Наконец она утихла, откинулась на подушки и смотрела на него расширенными зрачками, оглаживала щеки его, лоб, бороду.
– Какая у тебя мягкая, шелковистая борода…
– Ну вот и слава богу… Вот и хорошо, – говорил он, ловя и целуя ее руку. – Все будет в порядке…
– Ты не ходи завтра… Никуда не ходи!
– Ладно, не пойду.
– Мне давеча нехорошее привиделось…
– Просто нервы шалят, Маша… Нервы.
Лежали молча, Мария все вздыхала, как ребенок после плача, и вдруг спросила:
– О чем ты думаешь?
– Думаю, что не уступят они. Ничего не даст это волнение… Бедные мужики.
– Почему?
– Так. По логике вещей. Чернышевского вспомнил. И надо же, в какой момент попал он мне под руку?
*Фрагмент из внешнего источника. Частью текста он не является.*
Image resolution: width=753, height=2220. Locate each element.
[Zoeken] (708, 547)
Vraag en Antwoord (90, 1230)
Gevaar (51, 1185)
Ты обязательно прочти эту книжку.
– А что там?
– Да вроде бы к тому, что сейчас происходит, отношения не имеет. И тем не менее… Какая сильная натура, и трагическая одновременно.
– Кто?
– Да Чернышевский… И все они там друг на друга похожи. Эта их поразительная вера в чудодейственную силу голого рассудка. И какая сухая, кованая вязь схоластики. И фанатизм… Шар земной тресни, а они на своем стоять будут. Хоть Чернышевский… Придумали себе разумный эгоизм: цель, мол, предписывается человеку рассудком, потребностью наслаждения. Эта цель и есть добро. Так вот. Не любовь к ближнему, не сострадание, а потребность в наслаждении и есть добро, говорит он. И далее у него идет чистый бред схоластики: расчетливы-де только добрые поступки. Чепуха собачья! Добра без любви да по расчету быть не может. Добрый поступок только тогда и добр, когда лишен расчетливости, прямой или косвенной выгоды. А так что за доброта? Погоня за наслаждением – и все. Даже собственная жена его бессовестно пользовалась этой погоней и крутила в открытую, направо и налево. А он страдал… Но делал даже вид, что счастлив. Ну как же? Она по теории разумного эгоизма живет, что думает, чего хочет – то и делает, все – в удовольствие. Декабристки-христианки поехали к мужьям на каторгу. Эта же – и не подумала. Даже детей своих, как кукушка, отдала на воспитание Пыпиным, родственникам его, чтоб не мешали наслаждаться. А Шелгунова вела себя еще гаже. Мужа – в ссылку, а она – за границу, гулять. Он годами зовет ее, ждет в Тотьме, в Вологде, а она бесстыдно в письмах хвастается своими любовными похождениями и деньги из него выколачивает. То Михайлов, то Серно-Соловьевич… Тьфу!
– Тебе это не грозит, Митя. Я за тобой не только на каторгу, я и на тот свет готова пойти…
– Ну уж это – глупость.
– Молчи! Я клянусь тебе: если с тобой что случится, буду вечно ждать тебя…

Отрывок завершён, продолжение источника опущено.